I made a set of 6 of these for a client who absolutely loves them and decided to build another pair to list on etsy. They are getting great feedback and generating custom orders which is what I had hoped for. 

These are made from walnut and cherry and are 26 7/16" wide x 5 3/4" deep x 9 1/2" tall on the outside. Inside dimensions are 24 7/8" wide x 5 3/4" deep x 7 15/16" tall.

These things are a royal PITA to make but really worth the effort when they come out right. This is also the only cut I make on my little bosch router table. To make things a little more complicated, I also stagger the joints directionally. I can make them as drop-in's if I wanted to but that is so much easier and doesn't frustrate me as much .

So, if there are any inconsistencies in the thickness - by 1/32" or even 1/64" it can really screw up the joint causing nasty gaps. Adjusting the fence and bit height will leave little ledges which have to be cut out. If the material has even the slightest bow or cup causing the piece to not lay precisely flat, same problem. So you have to be really careful and get a good study on the material before you commit to cut. 

Anyways, I love these, they come out beautifully. And, yeah, I love mid century studio furniture - American stuff. Not a fan of Danish mid century.


----------



## dbales (Jun 21, 2011)

Love the simplicity of these.


----------



## Mississippi (Mar 23, 2012)

Very cool design, and great work


----------



## NYKen (Aug 24, 2012)

Clean and simple, i likem as well. I hope ya sell a **** ton of these.

Ken


----------



## gideon (May 26, 2010)

NYKen said:


> Clean and simple, i likem as well. I hope ya sell a **** ton of these.
> 
> Ken


I like everything I make to be that - clean and simple, elegant and functional. It's a challenge to come up with designs which wind up getting stripped down and simplified - what not to do. 

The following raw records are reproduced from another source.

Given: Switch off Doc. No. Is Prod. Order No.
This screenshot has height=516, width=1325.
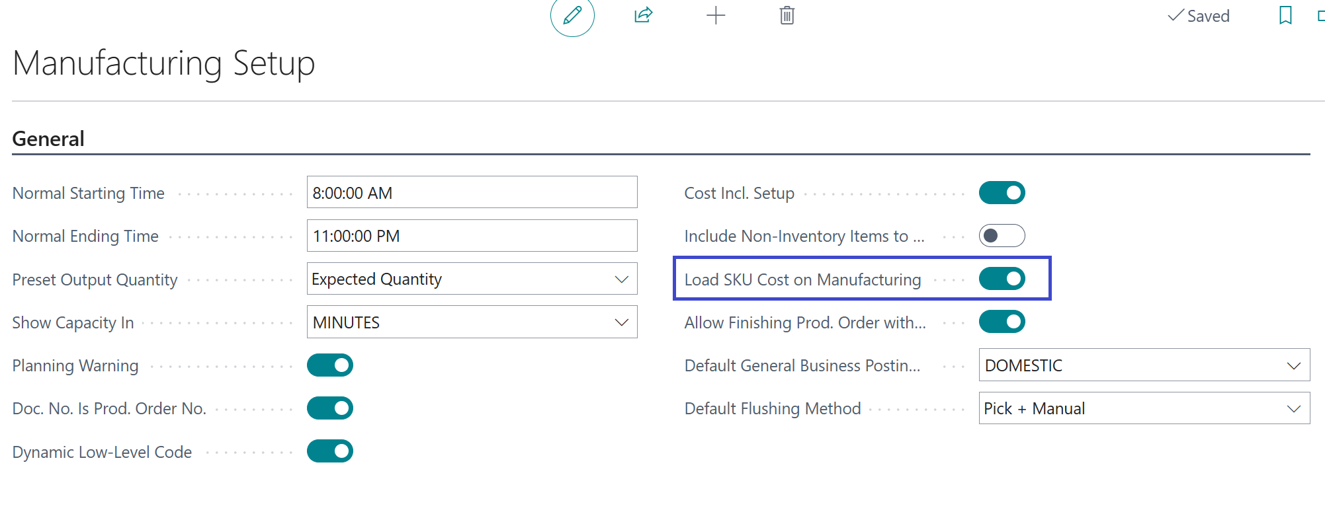Looking at the screenshot, I should click(x=330, y=408).
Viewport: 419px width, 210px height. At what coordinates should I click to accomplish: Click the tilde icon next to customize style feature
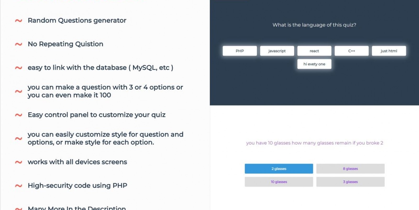(18, 139)
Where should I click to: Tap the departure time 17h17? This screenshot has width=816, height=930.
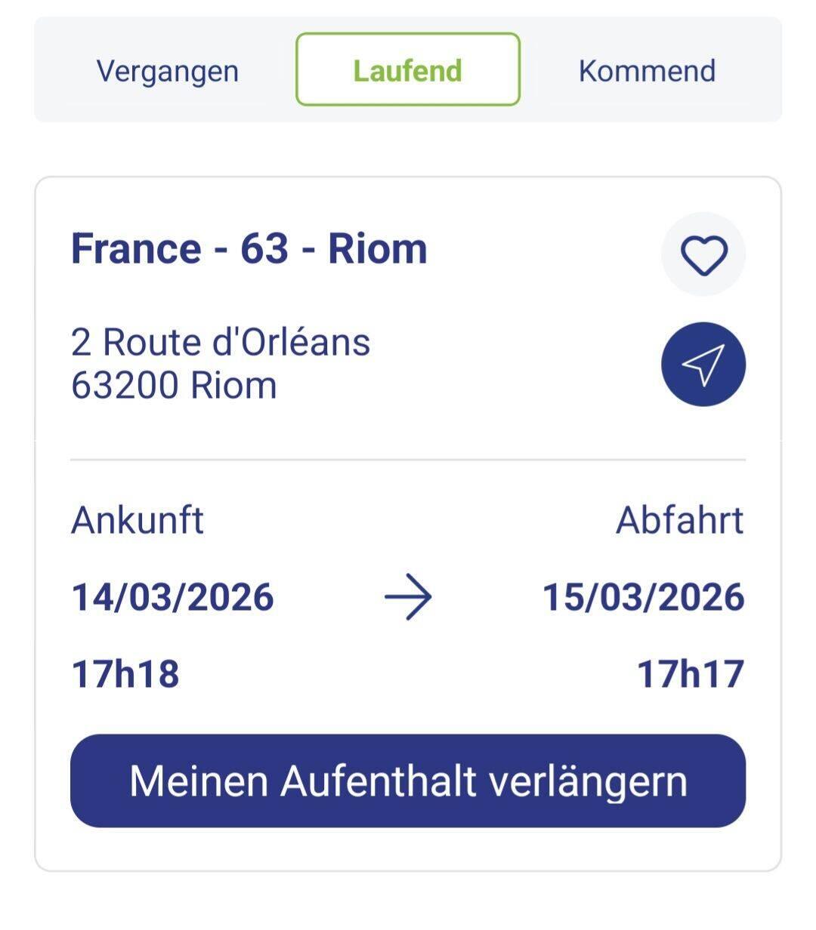click(691, 674)
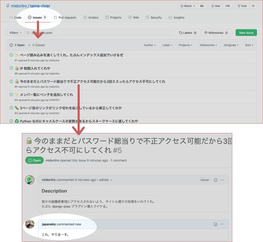
Task: Show the 7 Open issues
Action: coord(17,45)
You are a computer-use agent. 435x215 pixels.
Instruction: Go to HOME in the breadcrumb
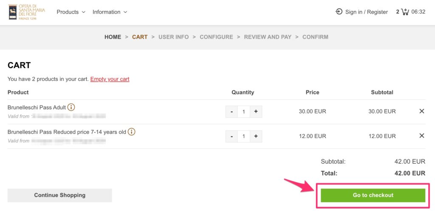coord(113,37)
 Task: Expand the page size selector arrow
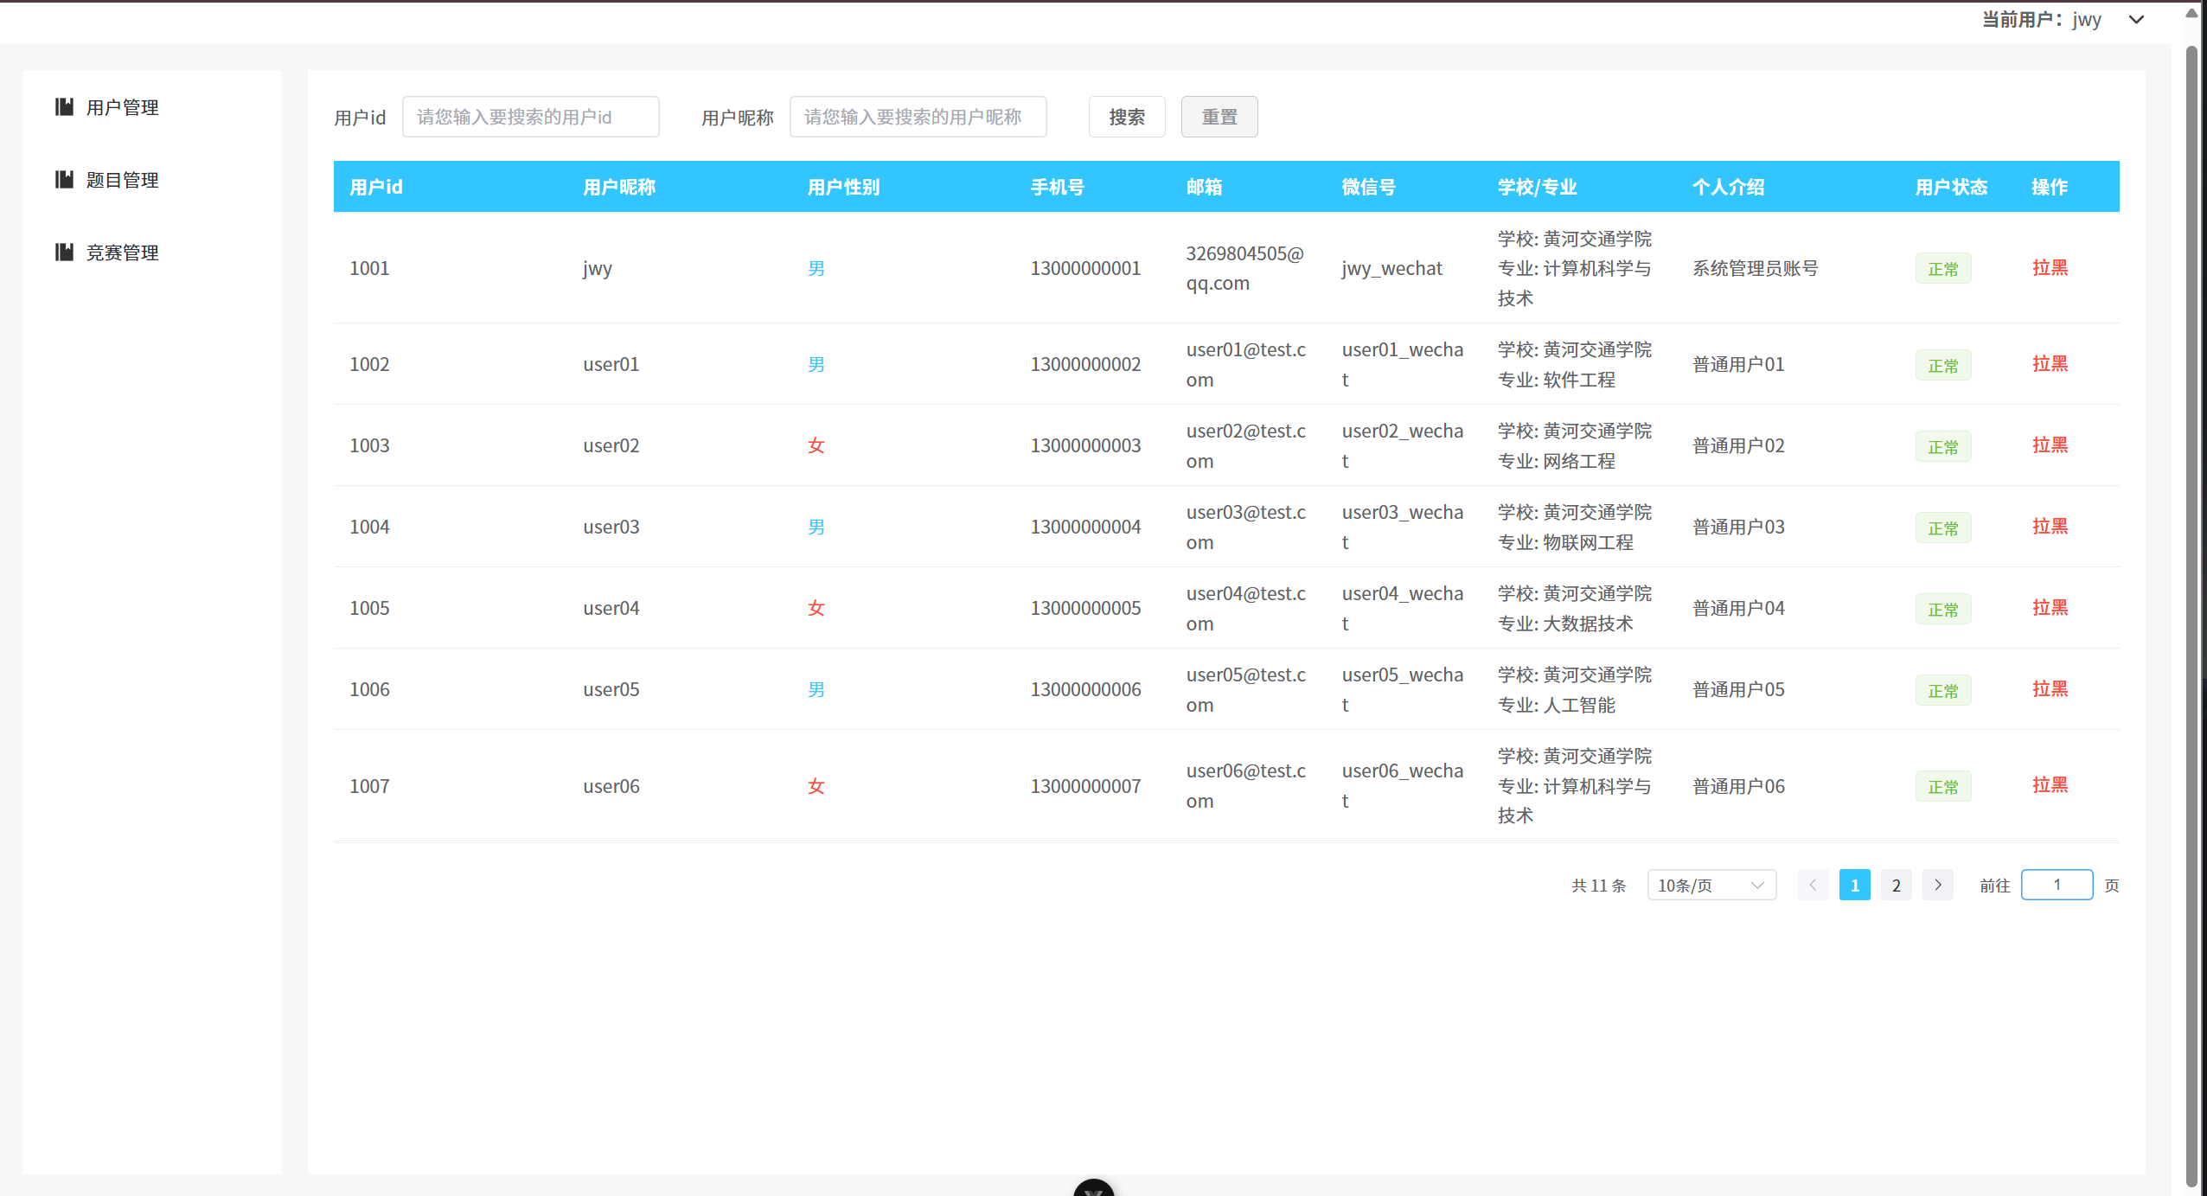click(1756, 885)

Seems that this type of dimension is like a golden proportion for these in 3/4" thickiness. 

I'm not selling a #### ton of them, at least not yet but I do fill orders for at least 6-8 per month. I actually just increased the price on them and that hasn't stopped the orders. 

Pricing is such a hard thing to contend with. It places a value on what you do and makes you deal with any insecurities one has about their work.


----------



## rayking49 (Nov 6, 2011)

Those are very cool. Great job.


----------



## Kenbo (Sep 16, 2008)

Those dove tails are just simply SEXY!!!!!!!!!!!
Fanstastic work. I love it.
:thumbsup::thumbsup:


----------